The Department has particular strengths in Medieval and early modern studies, eighteenth and nineteenth century literature, modernism and twentieth-century literature, world literatures and literary theory and creative writing. There are additional strengths in a number of trans-historical topics, including medical humanities, digital humanities, poetics, and textual editing.
Recent work in the Department has helped to develop the discipline of medical humanities and encouraged a trans-historical interest in the relationships between literature, medicine and science. There is a strong environment of creative writing, including creative non-fiction, among staff and students, and there are further specialisms in American, African, Indian and Pakistani, and Irish writing.
We host, or are associated with, a number of major research projects:
The Political Warfare Executive, Covert Propaganda, and British Culture: While ‘fake news’ is an urgent political topic at the moment, state-backed disinformation is a practice with a long and controversial history. Funded by the Leverhulme Trust and based in the Department of English Studies at Durham University, this research project is investigating the Political Warfare Executive (PWE), a secret organisation created by Britain during the Second World War with the mission of spreading propaganda to the enemy.
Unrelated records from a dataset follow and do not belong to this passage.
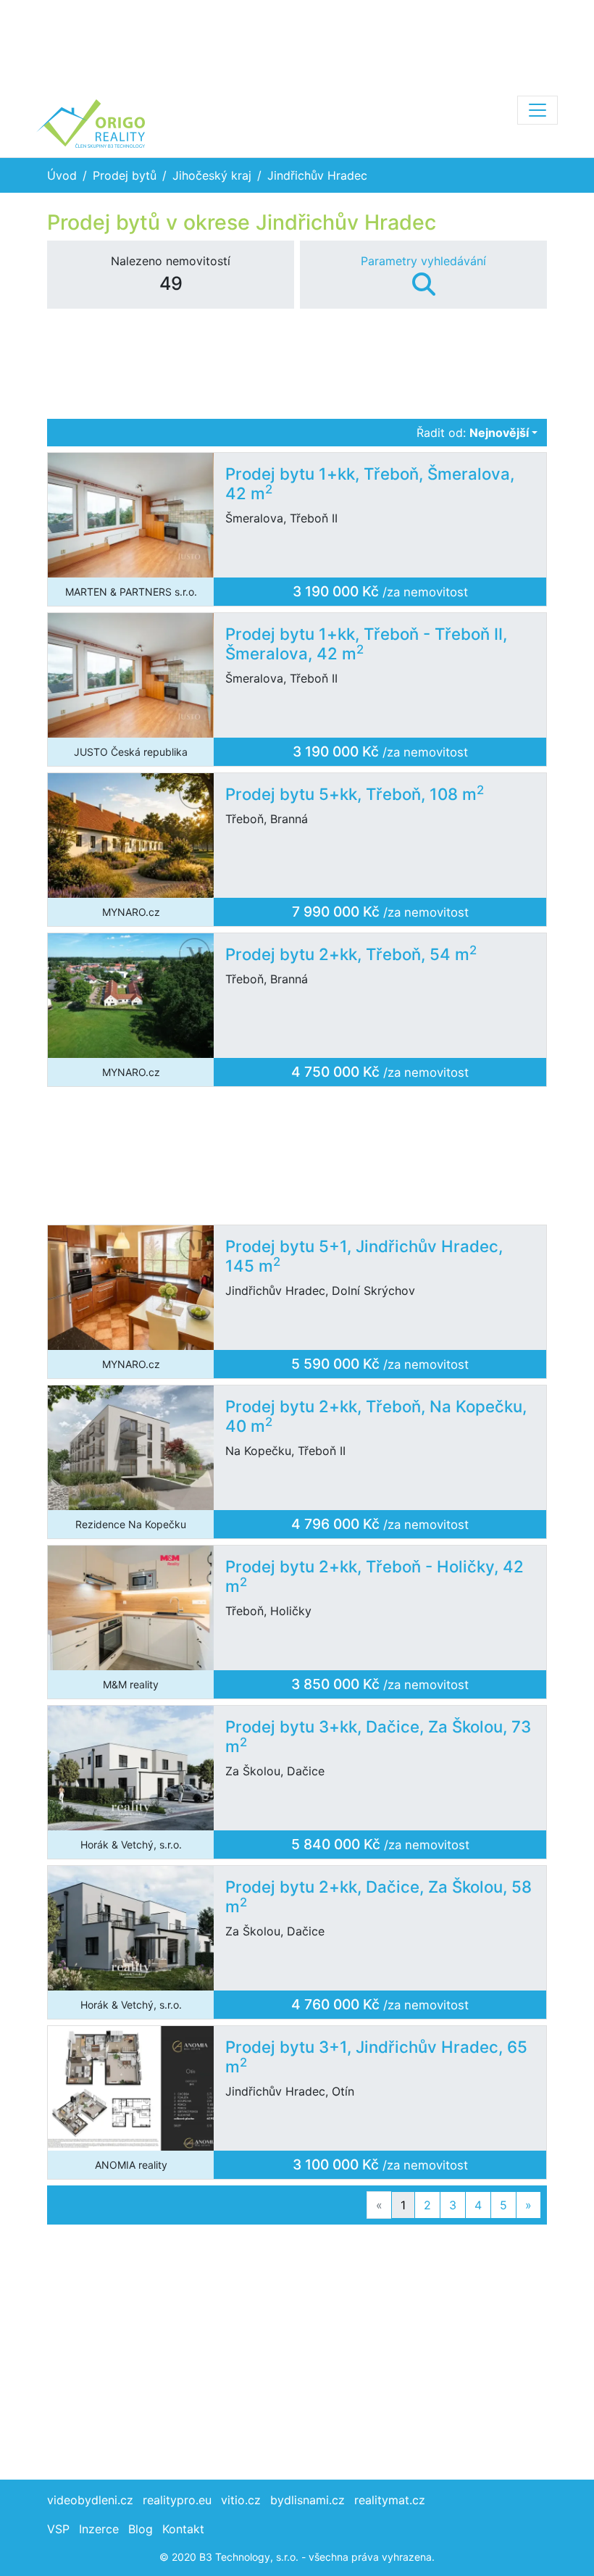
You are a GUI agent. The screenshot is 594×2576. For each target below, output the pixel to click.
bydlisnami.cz (307, 2500)
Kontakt (183, 2529)
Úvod (62, 175)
Hearing the Voice: is a large interdisciplinary study of voice-hearing, funded by the Wellcome Trust. The international research team includes academics from anthropology, cognitive neuroscience, history, linguistics, literary studies, medical humanities, philosophy, psychology and theology. Hearing the Voice also works closely with clinicians, voice-hearers and other experts by experience. In addition to shedding light on the relations between hearing voices and everyday processes of sensory perception, memory, language and creativity, the team are exploring why it is that some voices (and not others) are experienced as distressing, how they can change across the life course, and the ways in which voices can act as important social, cultural and political forces.
Life of Breath: was a five year (2015-20) research project funded by the Wellcome Trust. It was led jointly by Prof Jane Macnaughton (Durham University) and Prof Havi Carel (University of Bristol). The Life of Breath team included researchers from a number of different subjects including medicine, philosophy, anthropology, history, arts and literature. It also worked with the British Lung Foundation, people affected by lung disease, healthcare professionals and people who use their breath in interesting ways (e.g. musicians).
Records of Early English Drama North East (REED NE): is part of a massive international project to assemble a complete survey of medieval and early modern performance in Britain. By searching through records and archives from Northumberland, Durham, and Yorkshire, REED NE is uncovering previously hidden traditions of folk performance, religious ceremonies and processions, and illegal recusant drama. The project will culminate in a critical edition of all surviving records of performance and entertainment in the North East from about the ninth century up to 1642; this volume will be to scholars in literature and theatre what Pevsner is to architects and art historians.